She focuses on competition for current accounts. So what if it's easy for me to switch from AIB to BoI? I might save €20 a year in charges.

It's completely irrelevant in the context of people paying around €5,000 a year more in interest every year than they should.
 
Why do you think they are paying more than they should.

I'd be interested in getting info on what the length of repossession is on average in the EU versus the pretty much indefinite stay here. I don't know the answer so if they are similar fair enough you have a point.

The experience of recent years has changed things forever - irish mortgage lending is in some grey area between secured and unsecured lending and the interest rates should be set appropriately
 
Yes it is a good piece, in my banking life, Ireland has been a cartel of mainly two, BofI and AIB, both of which I will never bank with. Nothing has changed in relation to this cartel in my lifetime. There is effectively no competition in the area of banking.

Like you said BB, who gives a damn about saving 20 Euro's a year in bank charges. The real savings are to be made in loans/mortgages. The rates for personal loans, car loans and mortgages are shocking to anyone living elsewhere in Europe. I moved myself to KBC, abroad, and was given a great deal to switch, mortgage reduction from 4% to 2.5%, I can get a car loan for less than 3% etc. Not sure what the rate on my credit card is, but it's sure to be lower than Irish banks.

Another toothless quango has been born.
 
Why do you think they are paying more than they should.

I'd be interested in getting info on what the length of repossession is on average in the EU versus the pretty much indefinite stay here. I don't know the answer so if they are similar fair enough you have a point.

The experience of recent years has changed things forever - irish mortgage lending is in some grey area between secured and unsecured lending and the interest rates should be set appropriately

This canard is raised time and again on this forum, as if there is a finger-wagging bot installed to quell the quite proper questioning of the SVR regime.

I have yet to see any support for the argument that is based on actual or estimated costs to our heavily subsidised banks. To what extent does it explain massively higher Irish mortgage rates, if at all? 5%, 10%, 50%... all? Show us the figures.
 
I'm certainly not trying to quell anything hence the questions? I do think that saying the rates are too high just because they are higher than the rest of the EU seems a bit simplistic but maybe I'm thinking about things too much

Why aren't people making the same complaint about the cost of our government borrowing versus Germany etc?
 
Ps. I find it incredible that a foreign lender hasn't come into the Irish market to gobble up all the blue-chip borrowers stuck on SVR mortgages. There must be 1000s of them. Just take the low hanging fruit and ignore the rest. Set lending terms as strict as you like. There will still be many that qualify. Money for old rope. Why hasn't it been done?!

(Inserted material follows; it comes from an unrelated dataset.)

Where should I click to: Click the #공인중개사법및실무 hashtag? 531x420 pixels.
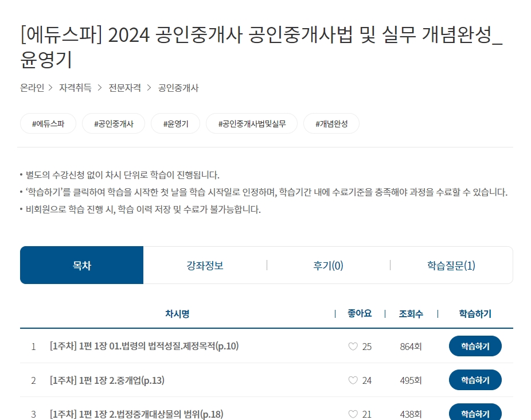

There's a relatively simple reason for it: As you can see, it is pretty much impossible to repossess a house if the mortgage has gone into arrears. So simply put, it is not worth the hassle for any foreign lender as the risk associated would be too high for the rates.
Imagine the headlines in this country: "Nasty Foreign lender throws family out on street although they have not paid a red cent for only 2 years"

Also, property prices in Ireland seem to be well - "la la land" covers it best I guess, without breaking the "no property price discussion" rule. Which means, even higher risk.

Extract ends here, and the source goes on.